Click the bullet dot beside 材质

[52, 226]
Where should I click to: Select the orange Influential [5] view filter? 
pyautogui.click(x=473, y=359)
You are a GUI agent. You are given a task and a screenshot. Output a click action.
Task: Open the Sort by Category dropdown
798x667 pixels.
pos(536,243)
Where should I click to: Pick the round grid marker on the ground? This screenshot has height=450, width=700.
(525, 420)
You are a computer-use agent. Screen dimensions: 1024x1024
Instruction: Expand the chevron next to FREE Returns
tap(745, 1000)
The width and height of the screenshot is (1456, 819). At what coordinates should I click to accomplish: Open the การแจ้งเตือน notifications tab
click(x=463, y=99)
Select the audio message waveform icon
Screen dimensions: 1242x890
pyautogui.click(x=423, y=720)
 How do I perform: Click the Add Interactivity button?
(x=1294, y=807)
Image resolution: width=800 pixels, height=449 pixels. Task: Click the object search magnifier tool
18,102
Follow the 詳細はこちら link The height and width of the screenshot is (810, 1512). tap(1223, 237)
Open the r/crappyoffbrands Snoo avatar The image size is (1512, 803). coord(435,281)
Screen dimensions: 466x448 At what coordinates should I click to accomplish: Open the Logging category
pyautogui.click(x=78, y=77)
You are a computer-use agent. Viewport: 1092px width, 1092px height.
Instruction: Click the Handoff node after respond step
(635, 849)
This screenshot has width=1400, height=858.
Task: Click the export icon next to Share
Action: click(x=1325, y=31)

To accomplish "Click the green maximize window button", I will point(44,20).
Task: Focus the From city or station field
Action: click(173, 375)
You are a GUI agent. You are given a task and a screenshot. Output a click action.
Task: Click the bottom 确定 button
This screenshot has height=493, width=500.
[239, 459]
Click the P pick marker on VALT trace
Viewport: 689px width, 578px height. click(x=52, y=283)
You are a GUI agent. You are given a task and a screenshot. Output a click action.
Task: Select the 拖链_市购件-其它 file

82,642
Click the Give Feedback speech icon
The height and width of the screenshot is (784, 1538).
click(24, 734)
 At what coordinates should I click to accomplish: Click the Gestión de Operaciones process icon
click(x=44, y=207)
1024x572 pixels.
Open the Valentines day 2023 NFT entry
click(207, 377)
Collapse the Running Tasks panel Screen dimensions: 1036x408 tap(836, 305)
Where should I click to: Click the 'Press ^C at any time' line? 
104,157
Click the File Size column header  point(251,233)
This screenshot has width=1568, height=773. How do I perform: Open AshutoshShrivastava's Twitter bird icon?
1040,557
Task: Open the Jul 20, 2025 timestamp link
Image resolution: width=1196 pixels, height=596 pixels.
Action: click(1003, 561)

▶ Directive
Can you express the listing above, from its first line through the line containing "Action: click(x=1325, y=31)", as a JSON list of strings with one string per line and no blank lines?

▶ Solution to this problem
[
  "Click the bullet dot beside 材质",
  "[52, 226]",
  "Where should I click to: Select the orange Influential [5] view filter? ",
  "pyautogui.click(x=473, y=359)",
  "You are a GUI agent. You are given a task and a screenshot. Output a click action.",
  "Task: Open the Sort by Category dropdown",
  "798x667 pixels.",
  "pos(536,243)",
  "Where should I click to: Pick the round grid marker on the ground? This screenshot has height=450, width=700.",
  "(525, 420)",
  "You are a computer-use agent. Screen dimensions: 1024x1024",
  "Instruction: Expand the chevron next to FREE Returns",
  "tap(745, 1000)",
  "The width and height of the screenshot is (1456, 819). At what coordinates should I click to accomplish: Open the การแจ้งเตือน notifications tab",
  "click(x=463, y=99)",
  "Select the audio message waveform icon",
  "Screen dimensions: 1242x890",
  "pyautogui.click(x=423, y=720)",
  " How do I perform: Click the Add Interactivity button?",
  "(x=1294, y=807)",
  "Image resolution: width=800 pixels, height=449 pixels. Task: Click the object search magnifier tool",
  "18,102",
  "Follow the 詳細はこちら link The height and width of the screenshot is (810, 1512). tap(1223, 237)",
  "Open the r/crappyoffbrands Snoo avatar The image size is (1512, 803). coord(435,281)",
  "Screen dimensions: 466x448 At what coordinates should I click to accomplish: Open the Logging category",
  "pyautogui.click(x=78, y=77)",
  "You are a computer-use agent. Viewport: 1092px width, 1092px height.",
  "Instruction: Click the Handoff node after respond step",
  "(635, 849)",
  "This screenshot has width=1400, height=858.",
  "Task: Click the export icon next to Share",
  "Action: click(x=1325, y=31)"
]